**Task:** Begin at the line that has "Go to Familiearchieven in the menu" and continue through the end of the records, replacing "Outlook" with "Thunderbird" and keeping everything else unchanged. Leave the pictures out of your answer.
++++ Records for processing ++++
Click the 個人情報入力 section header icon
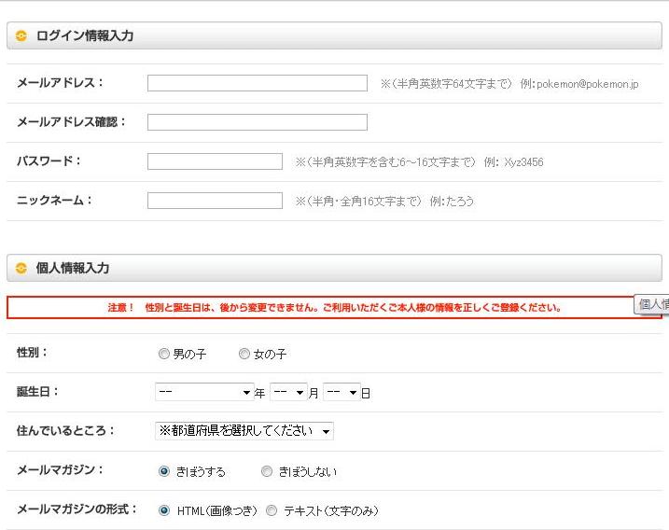Viewport: 669px width, 530px height. pyautogui.click(x=21, y=269)
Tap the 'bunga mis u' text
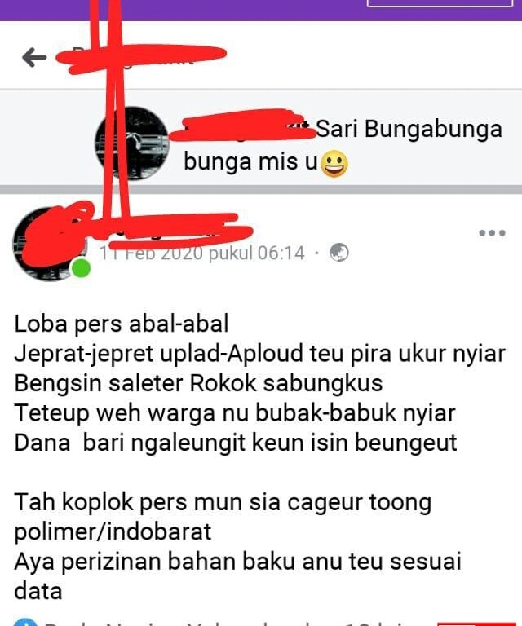This screenshot has height=626, width=522. pos(250,162)
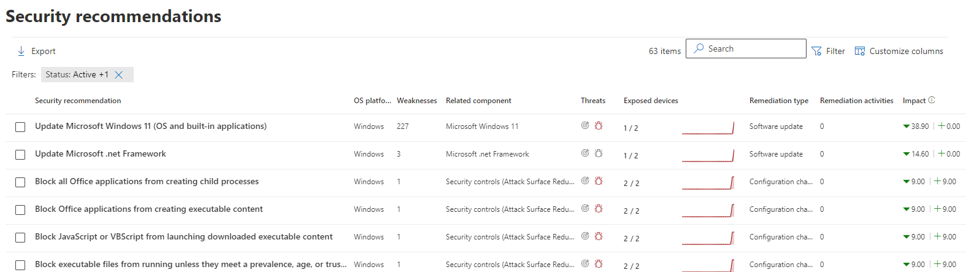
Task: Click the bug icon for Block JavaScript row
Action: pos(599,236)

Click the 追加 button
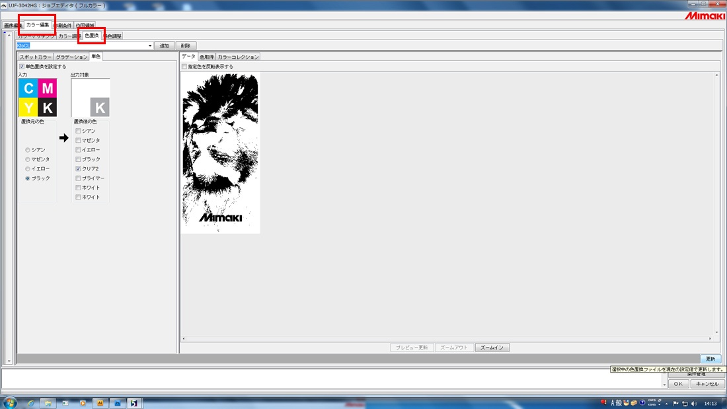(x=164, y=46)
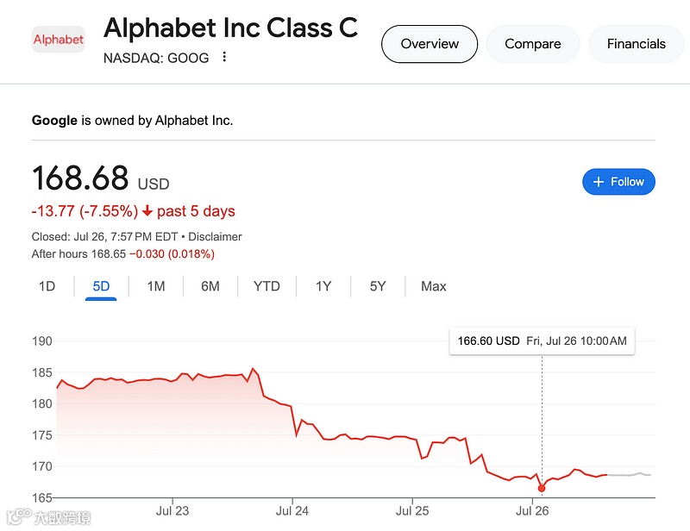This screenshot has height=531, width=690.
Task: Select the 1D chart range
Action: (47, 286)
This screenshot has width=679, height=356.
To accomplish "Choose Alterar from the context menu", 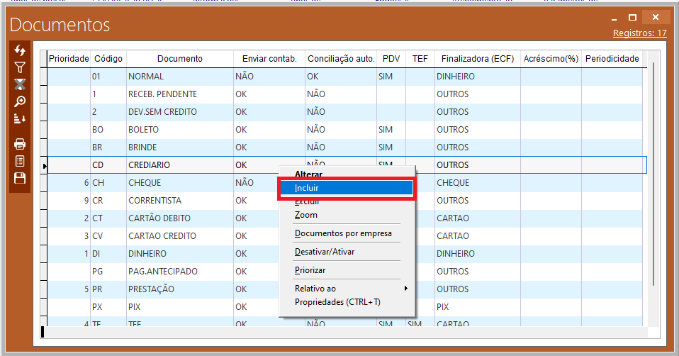I will pos(308,174).
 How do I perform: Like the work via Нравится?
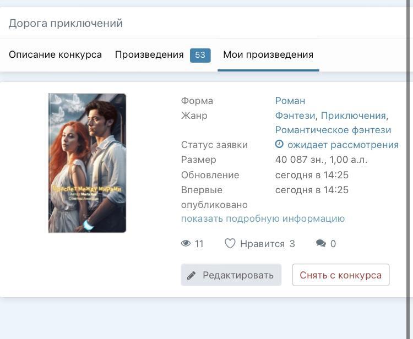(x=262, y=244)
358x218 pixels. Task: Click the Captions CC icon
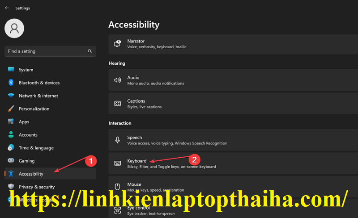[x=118, y=104]
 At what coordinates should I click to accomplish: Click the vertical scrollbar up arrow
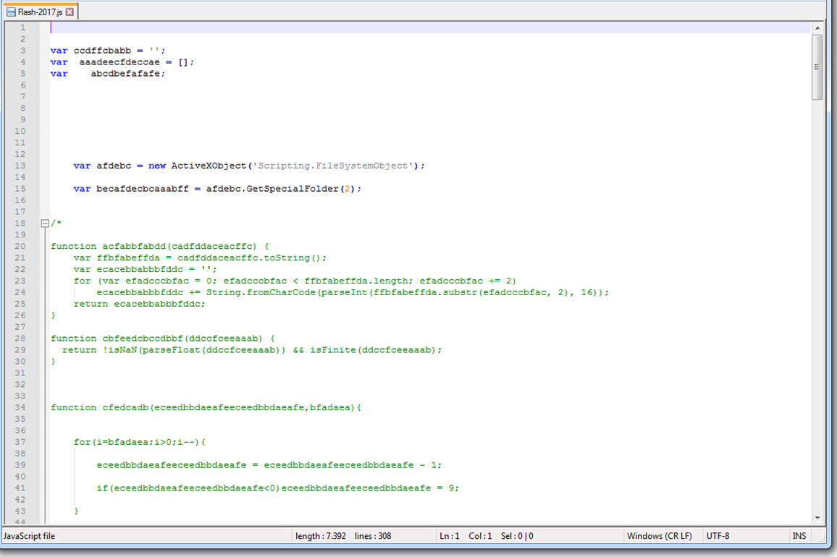pos(817,27)
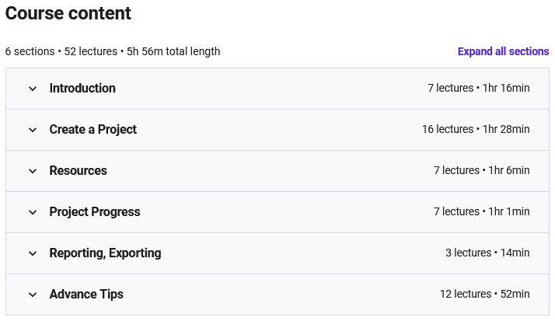Open the Advance Tips section title
Image resolution: width=555 pixels, height=321 pixels.
tap(86, 295)
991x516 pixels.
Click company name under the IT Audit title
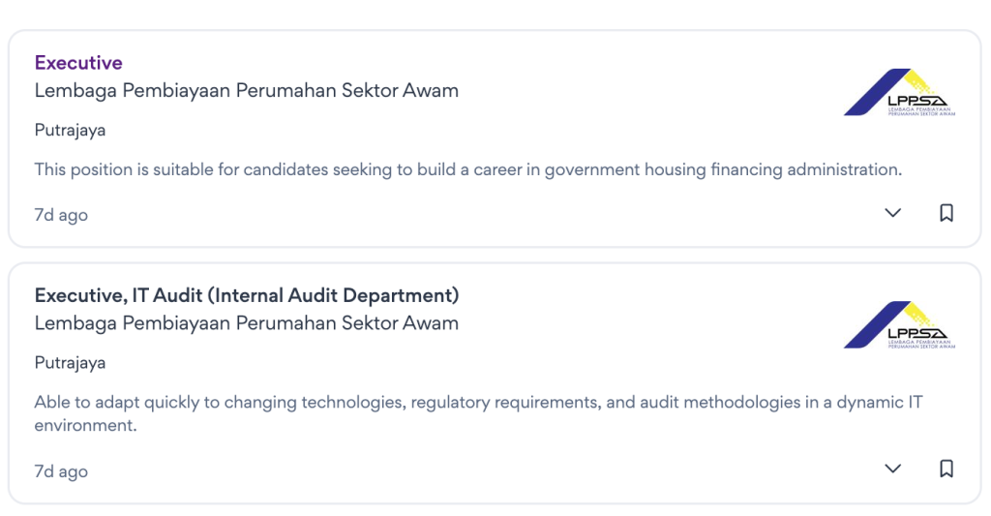[x=246, y=323]
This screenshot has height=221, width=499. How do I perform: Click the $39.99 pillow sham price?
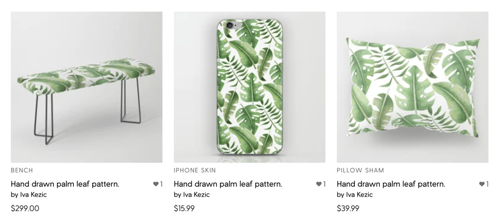[x=348, y=208]
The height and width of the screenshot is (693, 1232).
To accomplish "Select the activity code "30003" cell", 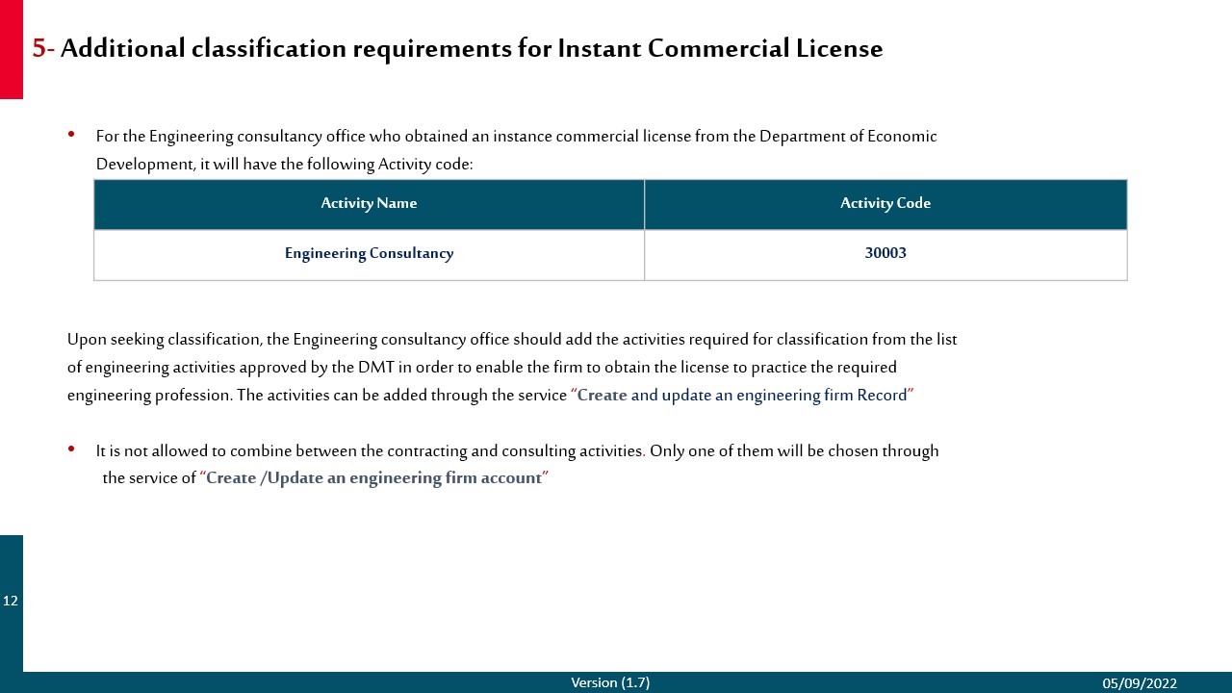I will pos(885,254).
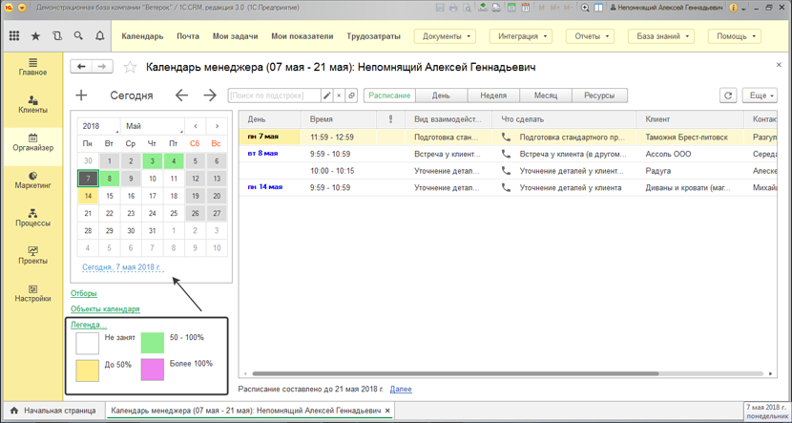The image size is (792, 423).
Task: Click the Далее link below schedule
Action: pyautogui.click(x=401, y=390)
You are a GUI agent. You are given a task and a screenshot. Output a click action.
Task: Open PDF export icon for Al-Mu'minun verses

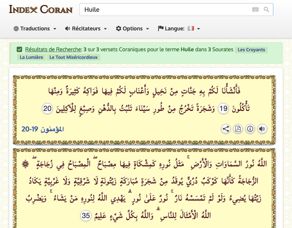point(238,129)
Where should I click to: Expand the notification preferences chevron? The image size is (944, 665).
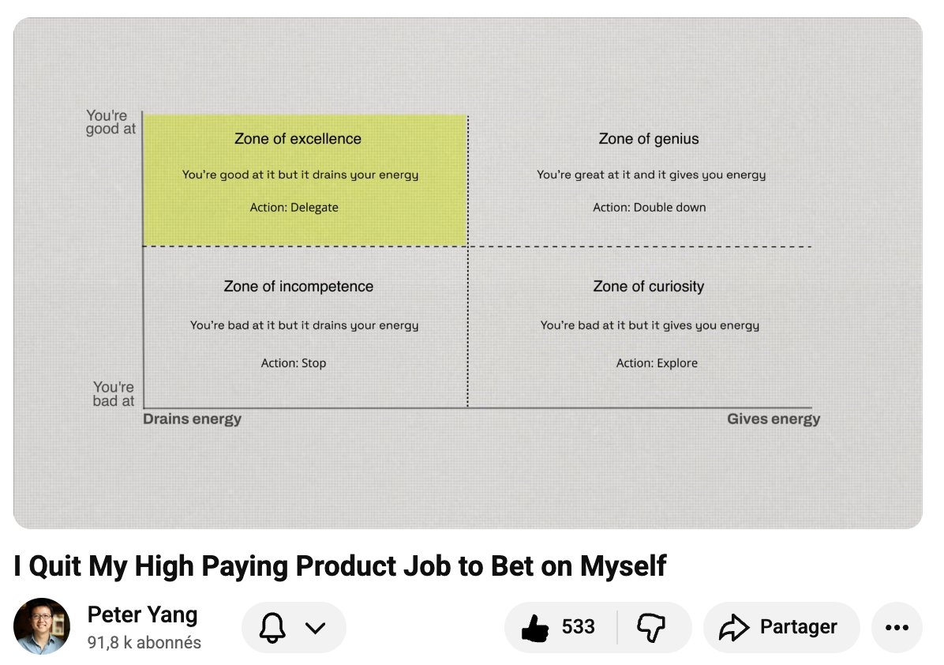(316, 628)
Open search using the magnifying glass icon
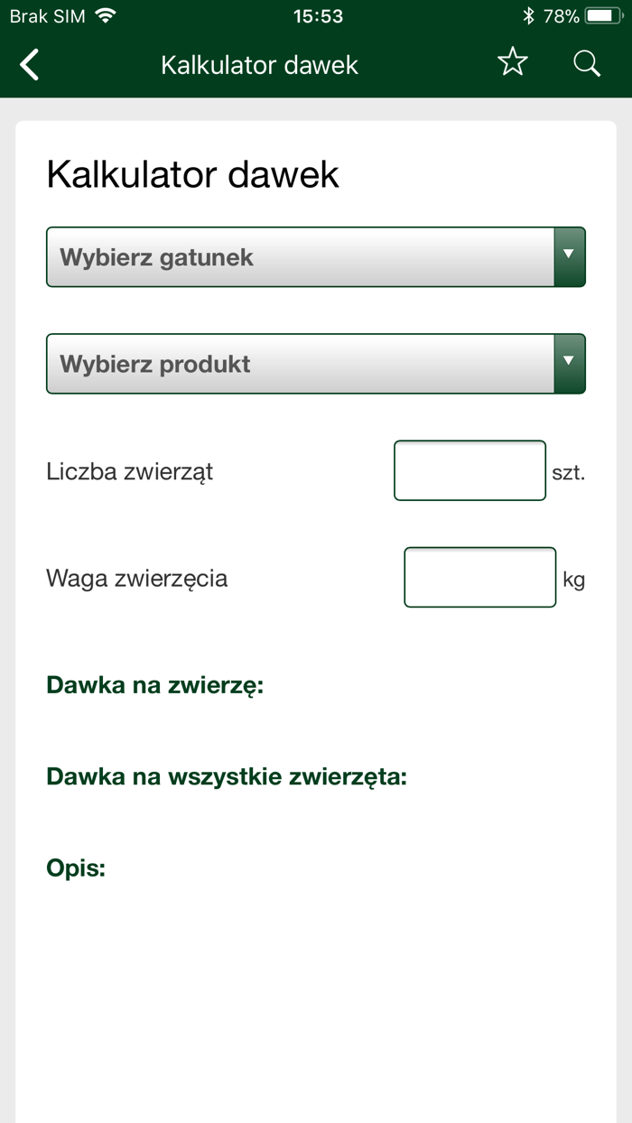The height and width of the screenshot is (1123, 632). tap(586, 63)
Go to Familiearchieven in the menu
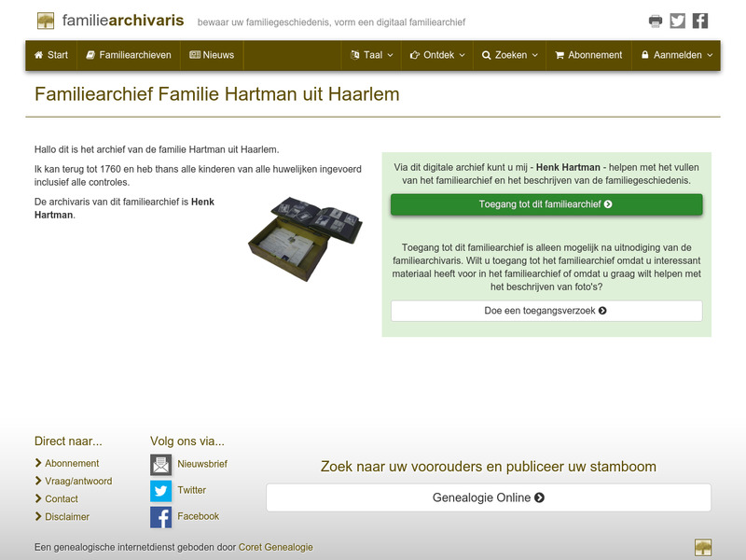 128,55
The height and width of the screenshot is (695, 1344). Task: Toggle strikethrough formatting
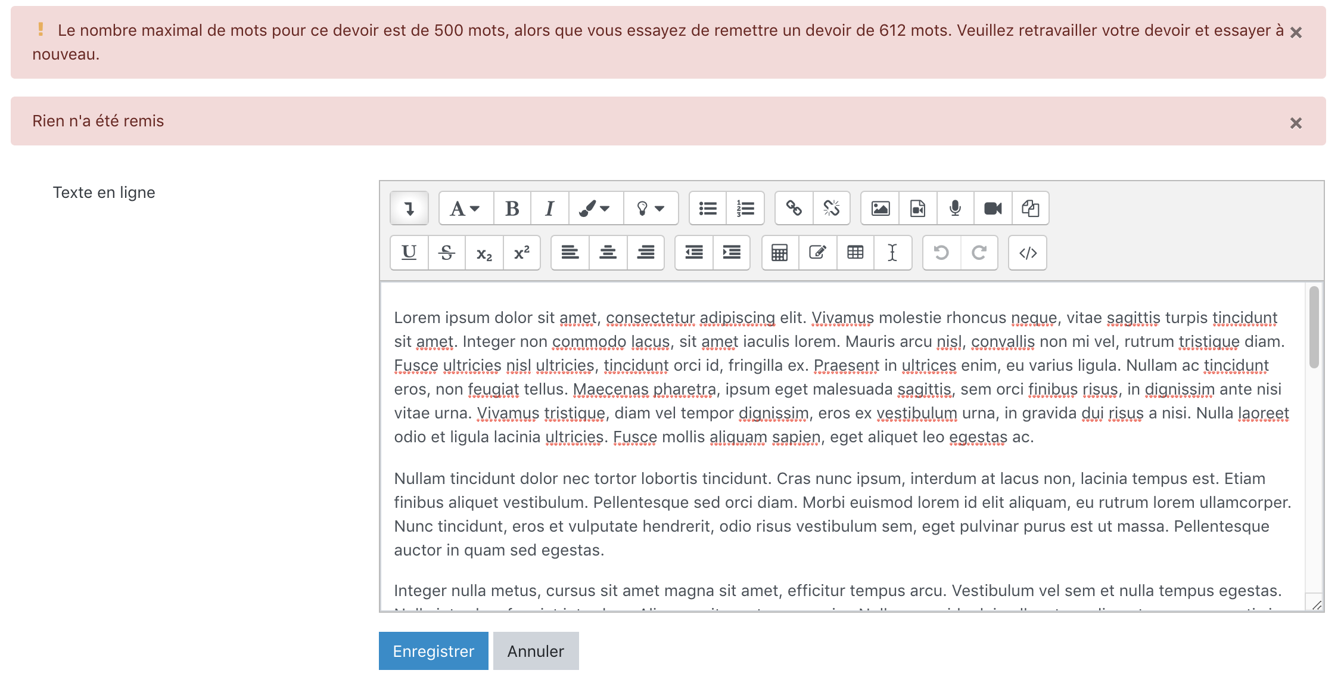pos(446,253)
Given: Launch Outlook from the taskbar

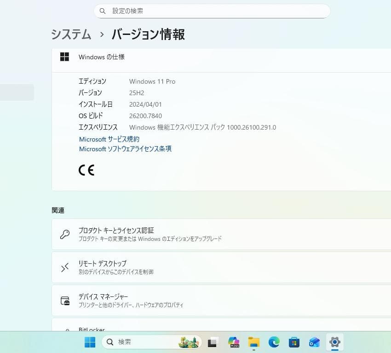Looking at the screenshot, I should point(314,342).
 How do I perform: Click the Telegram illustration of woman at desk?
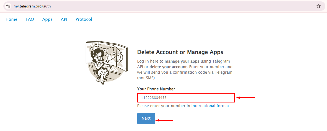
++++
**Response for this exercise:**
Go to Familiearchieven in the menu
 128,55
The height and width of the screenshot is (695, 1344). Task: Toggle strikethrough formatting
pos(446,253)
Given: Launch Thunderbird from the taskbar

Looking at the screenshot, I should point(314,342).
 How do I perform: Click the Telegram illustration of woman at desk?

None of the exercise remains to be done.